The same was true for my Ferrari parts business. It wasn't about money or recognition. It was about serving a community I genuinely cared about.

Then came my store in Sunrise Mall.

That one was different.

If I'm being completely honest, it was driven by ego. I wanted my name in lights. I wanted the recognition. I wanted people to see what I had built.

And that's when I learned an important lesson.

When you're building a business for the wrong reasons, you're chasing something entirely different than someone who is focused on creating value for the world. Eventually, the business feels it. The customers feel it. The mission becomes blurry.

The business begins serving your ego instead of serving your audience.

Another common mistake is getting into a business simply because someone else is making good money.

We've all seen it.

A friend starts a company, has a good year, buys a new car, posts success on social media, and suddenly everyone wants to jump into the same industry.

Will it work?

Maybe.

For a while.

But what happens when the money slows down? What happens when challenges show up?

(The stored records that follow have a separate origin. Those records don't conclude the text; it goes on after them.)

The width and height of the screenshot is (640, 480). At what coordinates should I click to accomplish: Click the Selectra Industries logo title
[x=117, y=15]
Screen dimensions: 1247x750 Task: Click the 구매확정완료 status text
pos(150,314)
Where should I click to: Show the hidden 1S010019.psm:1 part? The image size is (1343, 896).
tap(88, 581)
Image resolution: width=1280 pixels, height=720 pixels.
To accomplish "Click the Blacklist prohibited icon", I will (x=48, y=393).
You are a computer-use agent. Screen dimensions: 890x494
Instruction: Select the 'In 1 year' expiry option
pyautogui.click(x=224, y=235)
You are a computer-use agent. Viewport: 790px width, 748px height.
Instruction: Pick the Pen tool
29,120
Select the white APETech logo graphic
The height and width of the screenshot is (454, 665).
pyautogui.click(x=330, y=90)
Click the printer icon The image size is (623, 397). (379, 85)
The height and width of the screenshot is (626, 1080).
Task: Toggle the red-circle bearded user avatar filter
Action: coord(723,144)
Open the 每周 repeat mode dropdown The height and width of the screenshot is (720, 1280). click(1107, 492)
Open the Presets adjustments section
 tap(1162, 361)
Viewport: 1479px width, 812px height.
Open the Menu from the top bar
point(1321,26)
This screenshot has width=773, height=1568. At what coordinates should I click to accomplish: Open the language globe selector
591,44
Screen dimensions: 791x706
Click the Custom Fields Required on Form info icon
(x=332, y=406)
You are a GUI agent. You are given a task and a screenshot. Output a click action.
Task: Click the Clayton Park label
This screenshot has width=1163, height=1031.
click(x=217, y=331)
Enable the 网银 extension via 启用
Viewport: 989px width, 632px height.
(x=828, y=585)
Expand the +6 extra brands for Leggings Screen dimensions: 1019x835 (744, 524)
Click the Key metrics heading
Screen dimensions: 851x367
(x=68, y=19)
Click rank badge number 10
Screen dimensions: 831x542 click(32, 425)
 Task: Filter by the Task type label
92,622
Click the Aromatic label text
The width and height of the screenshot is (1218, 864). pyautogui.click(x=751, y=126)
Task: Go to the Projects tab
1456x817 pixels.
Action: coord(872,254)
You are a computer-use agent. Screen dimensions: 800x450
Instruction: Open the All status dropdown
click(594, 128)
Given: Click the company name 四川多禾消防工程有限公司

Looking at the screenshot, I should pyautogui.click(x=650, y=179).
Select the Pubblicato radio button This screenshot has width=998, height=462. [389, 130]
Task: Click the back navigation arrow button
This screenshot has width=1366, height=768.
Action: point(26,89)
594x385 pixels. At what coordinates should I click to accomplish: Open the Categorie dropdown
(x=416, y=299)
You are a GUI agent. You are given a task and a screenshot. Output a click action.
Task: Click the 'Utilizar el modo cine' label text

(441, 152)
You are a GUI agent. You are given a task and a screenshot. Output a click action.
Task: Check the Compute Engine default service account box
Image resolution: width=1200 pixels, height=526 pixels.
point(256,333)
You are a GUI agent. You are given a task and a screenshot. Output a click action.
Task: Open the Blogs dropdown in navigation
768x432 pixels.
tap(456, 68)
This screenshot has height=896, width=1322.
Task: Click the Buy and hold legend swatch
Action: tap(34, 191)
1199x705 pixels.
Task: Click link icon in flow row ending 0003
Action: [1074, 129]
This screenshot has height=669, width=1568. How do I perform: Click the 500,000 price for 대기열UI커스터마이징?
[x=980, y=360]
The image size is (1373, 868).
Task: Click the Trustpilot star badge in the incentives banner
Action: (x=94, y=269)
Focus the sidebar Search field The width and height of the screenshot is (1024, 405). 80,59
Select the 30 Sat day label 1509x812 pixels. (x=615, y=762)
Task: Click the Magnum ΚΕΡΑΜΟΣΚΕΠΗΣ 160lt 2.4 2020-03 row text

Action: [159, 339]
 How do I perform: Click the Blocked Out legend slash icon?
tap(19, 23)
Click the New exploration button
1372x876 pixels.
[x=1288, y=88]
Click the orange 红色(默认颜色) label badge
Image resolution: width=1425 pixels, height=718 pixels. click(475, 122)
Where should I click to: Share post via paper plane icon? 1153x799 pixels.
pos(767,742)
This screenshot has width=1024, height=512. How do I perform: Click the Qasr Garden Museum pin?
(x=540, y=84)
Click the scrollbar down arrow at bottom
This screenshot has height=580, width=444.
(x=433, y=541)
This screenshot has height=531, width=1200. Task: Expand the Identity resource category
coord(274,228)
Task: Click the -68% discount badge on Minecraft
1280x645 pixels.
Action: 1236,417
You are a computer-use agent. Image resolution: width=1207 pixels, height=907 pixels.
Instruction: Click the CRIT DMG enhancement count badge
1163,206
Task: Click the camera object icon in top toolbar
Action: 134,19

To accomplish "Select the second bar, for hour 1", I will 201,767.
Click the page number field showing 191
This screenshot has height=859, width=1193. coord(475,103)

What happens when the excitement fades?

Most people move on to the next opportunity because they were never committed to the mission in the first place.

The same thing happens with people who jump from one MLM, side hustle, or "can't miss opportunity" to another. They're constantly chasing the illusion of success rather than building something meaningful.

The problem isn't necessarily the business model.

The problem is that they're never around long enough to become great at anything.

Passion matters.

Purpose matters.

Commitment matters.

Customers can tell when you're genuinely invested in what you're doing. They can tell when you're solving a problem you care about. They can tell when you're building something with intention.

And they can also tell when you're simply chasing the next paycheck.

Great businesses rarely happen overnight. They require patience. They require consistency. They require years of showing up when things aren't easy and the rewards aren't immediate.

You have to give your business enough time to become something special.

So before you launch that next venture, ask yourself one simple question:

Why?

Why are you willing to put yourself through the stress, uncertainty, risk, and occasional agony of entrepreneurship?

If your answer is clear, meaningful, and bigger than yourself, you'll have something to lean on when times get tough.

Just make sure you're building for the right reasons.